* **문제**: 첫 줄부터 "I will coord(152,343)."가 들어 있는 줄까지 모든 줄에서 "screenshot"를 "screen capture"로 바꾸어 다시 쓰세요. 다른 부분은 그대로 두세요.

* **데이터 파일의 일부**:

::::::

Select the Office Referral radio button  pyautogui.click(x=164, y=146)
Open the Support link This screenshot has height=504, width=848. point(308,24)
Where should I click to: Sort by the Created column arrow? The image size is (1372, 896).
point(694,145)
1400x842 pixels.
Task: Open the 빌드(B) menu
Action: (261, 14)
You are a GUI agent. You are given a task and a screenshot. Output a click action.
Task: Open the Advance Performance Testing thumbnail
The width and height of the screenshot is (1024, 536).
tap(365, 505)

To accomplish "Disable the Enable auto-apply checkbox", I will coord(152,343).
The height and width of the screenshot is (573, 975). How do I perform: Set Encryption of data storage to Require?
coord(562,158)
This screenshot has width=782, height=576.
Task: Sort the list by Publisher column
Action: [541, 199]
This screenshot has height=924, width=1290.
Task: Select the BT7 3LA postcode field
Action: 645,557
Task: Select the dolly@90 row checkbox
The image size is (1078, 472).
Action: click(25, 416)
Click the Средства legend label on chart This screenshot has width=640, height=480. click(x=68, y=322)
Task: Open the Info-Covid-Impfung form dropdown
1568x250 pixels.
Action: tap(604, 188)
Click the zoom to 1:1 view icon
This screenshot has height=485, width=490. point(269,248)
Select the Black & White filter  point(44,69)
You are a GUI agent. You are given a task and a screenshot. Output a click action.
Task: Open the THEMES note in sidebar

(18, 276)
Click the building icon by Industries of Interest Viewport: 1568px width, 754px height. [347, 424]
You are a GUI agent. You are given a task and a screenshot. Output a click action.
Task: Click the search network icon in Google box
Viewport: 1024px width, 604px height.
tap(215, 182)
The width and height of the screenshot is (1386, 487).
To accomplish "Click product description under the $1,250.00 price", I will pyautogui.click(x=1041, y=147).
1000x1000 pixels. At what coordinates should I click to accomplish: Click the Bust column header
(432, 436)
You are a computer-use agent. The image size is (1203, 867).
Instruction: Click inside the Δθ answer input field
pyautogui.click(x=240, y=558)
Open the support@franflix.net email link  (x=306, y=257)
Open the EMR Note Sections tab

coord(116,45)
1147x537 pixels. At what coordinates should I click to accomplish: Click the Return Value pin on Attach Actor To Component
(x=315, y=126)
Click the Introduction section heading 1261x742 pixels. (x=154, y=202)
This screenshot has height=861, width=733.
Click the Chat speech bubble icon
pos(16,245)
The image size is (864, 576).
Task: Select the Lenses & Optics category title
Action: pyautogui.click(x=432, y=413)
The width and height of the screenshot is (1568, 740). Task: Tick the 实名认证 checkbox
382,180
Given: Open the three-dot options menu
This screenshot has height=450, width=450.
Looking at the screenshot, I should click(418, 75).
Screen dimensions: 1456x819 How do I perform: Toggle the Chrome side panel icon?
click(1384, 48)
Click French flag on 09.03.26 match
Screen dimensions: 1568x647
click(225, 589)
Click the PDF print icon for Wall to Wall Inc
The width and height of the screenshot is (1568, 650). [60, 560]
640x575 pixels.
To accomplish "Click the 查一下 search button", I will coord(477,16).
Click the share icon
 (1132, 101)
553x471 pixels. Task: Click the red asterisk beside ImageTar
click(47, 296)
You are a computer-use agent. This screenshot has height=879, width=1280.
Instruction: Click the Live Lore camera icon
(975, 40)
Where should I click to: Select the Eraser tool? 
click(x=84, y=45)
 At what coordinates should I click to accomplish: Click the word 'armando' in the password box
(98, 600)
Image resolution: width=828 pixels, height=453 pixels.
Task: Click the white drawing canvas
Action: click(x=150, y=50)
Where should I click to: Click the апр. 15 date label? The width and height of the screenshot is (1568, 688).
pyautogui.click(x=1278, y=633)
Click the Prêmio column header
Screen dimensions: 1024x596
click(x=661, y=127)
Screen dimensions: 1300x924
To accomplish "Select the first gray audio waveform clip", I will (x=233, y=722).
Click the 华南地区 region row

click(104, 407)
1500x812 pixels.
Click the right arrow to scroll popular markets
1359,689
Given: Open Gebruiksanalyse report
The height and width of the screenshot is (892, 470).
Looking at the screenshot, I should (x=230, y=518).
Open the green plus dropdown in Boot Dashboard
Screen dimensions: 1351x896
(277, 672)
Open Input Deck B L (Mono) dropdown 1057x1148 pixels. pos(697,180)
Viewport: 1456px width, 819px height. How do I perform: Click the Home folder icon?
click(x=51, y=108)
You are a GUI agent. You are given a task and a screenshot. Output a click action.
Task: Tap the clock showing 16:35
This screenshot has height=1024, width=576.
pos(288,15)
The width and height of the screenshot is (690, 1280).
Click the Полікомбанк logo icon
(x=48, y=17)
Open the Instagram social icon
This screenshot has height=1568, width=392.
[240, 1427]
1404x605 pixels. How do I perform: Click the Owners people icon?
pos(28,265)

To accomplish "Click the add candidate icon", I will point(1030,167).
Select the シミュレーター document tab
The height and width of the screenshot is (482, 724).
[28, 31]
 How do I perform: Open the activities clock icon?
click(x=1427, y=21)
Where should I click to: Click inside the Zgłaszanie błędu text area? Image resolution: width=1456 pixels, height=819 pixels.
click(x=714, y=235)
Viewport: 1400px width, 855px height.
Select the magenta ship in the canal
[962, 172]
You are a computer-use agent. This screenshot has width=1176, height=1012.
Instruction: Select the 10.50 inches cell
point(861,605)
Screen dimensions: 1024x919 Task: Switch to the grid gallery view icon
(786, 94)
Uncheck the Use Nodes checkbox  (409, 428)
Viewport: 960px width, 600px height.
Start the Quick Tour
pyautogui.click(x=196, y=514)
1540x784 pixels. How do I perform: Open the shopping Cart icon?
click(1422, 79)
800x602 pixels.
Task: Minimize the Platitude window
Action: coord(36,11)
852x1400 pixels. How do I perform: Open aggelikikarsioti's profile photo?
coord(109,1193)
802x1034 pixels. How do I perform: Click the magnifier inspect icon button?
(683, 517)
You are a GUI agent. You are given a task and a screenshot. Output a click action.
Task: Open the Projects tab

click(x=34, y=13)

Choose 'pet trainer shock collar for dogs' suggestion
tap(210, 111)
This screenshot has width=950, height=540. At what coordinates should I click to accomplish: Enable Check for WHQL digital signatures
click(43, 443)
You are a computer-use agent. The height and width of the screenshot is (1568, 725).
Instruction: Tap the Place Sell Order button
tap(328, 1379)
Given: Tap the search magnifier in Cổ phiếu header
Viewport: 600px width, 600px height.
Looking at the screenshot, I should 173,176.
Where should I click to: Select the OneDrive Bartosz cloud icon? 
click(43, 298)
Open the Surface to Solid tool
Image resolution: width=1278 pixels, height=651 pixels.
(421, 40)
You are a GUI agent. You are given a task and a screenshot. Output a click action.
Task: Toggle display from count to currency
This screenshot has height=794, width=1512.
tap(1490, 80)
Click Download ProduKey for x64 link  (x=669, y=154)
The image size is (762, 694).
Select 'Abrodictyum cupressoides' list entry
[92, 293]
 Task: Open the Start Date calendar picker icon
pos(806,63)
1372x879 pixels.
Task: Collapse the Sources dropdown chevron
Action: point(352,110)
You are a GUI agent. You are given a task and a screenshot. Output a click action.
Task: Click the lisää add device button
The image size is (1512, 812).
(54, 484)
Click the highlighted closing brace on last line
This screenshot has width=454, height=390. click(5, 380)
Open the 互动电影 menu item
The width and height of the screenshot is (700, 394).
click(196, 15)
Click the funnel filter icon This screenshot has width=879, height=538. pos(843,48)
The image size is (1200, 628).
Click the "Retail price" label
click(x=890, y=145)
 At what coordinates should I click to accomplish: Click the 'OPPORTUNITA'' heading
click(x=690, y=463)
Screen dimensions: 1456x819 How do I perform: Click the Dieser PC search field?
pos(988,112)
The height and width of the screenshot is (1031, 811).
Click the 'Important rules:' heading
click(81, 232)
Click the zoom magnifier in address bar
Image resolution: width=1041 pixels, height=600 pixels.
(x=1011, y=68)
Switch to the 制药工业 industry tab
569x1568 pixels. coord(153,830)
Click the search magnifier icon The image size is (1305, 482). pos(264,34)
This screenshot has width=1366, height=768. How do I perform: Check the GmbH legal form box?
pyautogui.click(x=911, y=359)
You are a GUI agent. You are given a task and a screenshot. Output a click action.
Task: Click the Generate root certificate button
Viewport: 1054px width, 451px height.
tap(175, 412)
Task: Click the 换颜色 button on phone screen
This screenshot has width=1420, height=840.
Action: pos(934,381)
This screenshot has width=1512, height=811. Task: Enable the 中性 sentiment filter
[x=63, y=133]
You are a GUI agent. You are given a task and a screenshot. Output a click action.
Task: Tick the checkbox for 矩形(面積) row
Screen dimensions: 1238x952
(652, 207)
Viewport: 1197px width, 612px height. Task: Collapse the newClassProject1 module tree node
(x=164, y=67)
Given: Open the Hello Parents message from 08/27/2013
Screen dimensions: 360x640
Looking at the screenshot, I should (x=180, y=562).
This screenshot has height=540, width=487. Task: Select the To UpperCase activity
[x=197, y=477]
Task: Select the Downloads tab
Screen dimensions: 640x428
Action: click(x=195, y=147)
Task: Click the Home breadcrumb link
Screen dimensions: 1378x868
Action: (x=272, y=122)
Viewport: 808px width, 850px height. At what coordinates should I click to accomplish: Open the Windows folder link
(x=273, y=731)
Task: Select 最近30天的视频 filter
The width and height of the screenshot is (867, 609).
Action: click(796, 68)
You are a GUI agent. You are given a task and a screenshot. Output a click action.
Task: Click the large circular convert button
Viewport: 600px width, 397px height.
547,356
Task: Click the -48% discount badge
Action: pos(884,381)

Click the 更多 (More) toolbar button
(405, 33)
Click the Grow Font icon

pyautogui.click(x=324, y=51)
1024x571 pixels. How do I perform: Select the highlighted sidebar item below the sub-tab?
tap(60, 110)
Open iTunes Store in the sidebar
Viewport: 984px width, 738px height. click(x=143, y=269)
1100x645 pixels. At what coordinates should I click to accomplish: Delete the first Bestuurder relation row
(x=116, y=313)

::::::

* **답안**:
Select the Office Referral radio button  pyautogui.click(x=164, y=146)
Open the Support link This screen capture has height=504, width=848. point(308,24)
Where should I click to: Sort by the Created column arrow? The image size is (1372, 896).
point(694,145)
1400x842 pixels.
Task: Open the 빌드(B) menu
Action: (261, 14)
You are a GUI agent. You are given a task and a screen capture. Output a click action.
Task: Open the Advance Performance Testing thumbnail
The width and height of the screen capture is (1024, 536).
tap(365, 505)

To accomplish "Disable the Enable auto-apply checkbox", I will coord(152,343).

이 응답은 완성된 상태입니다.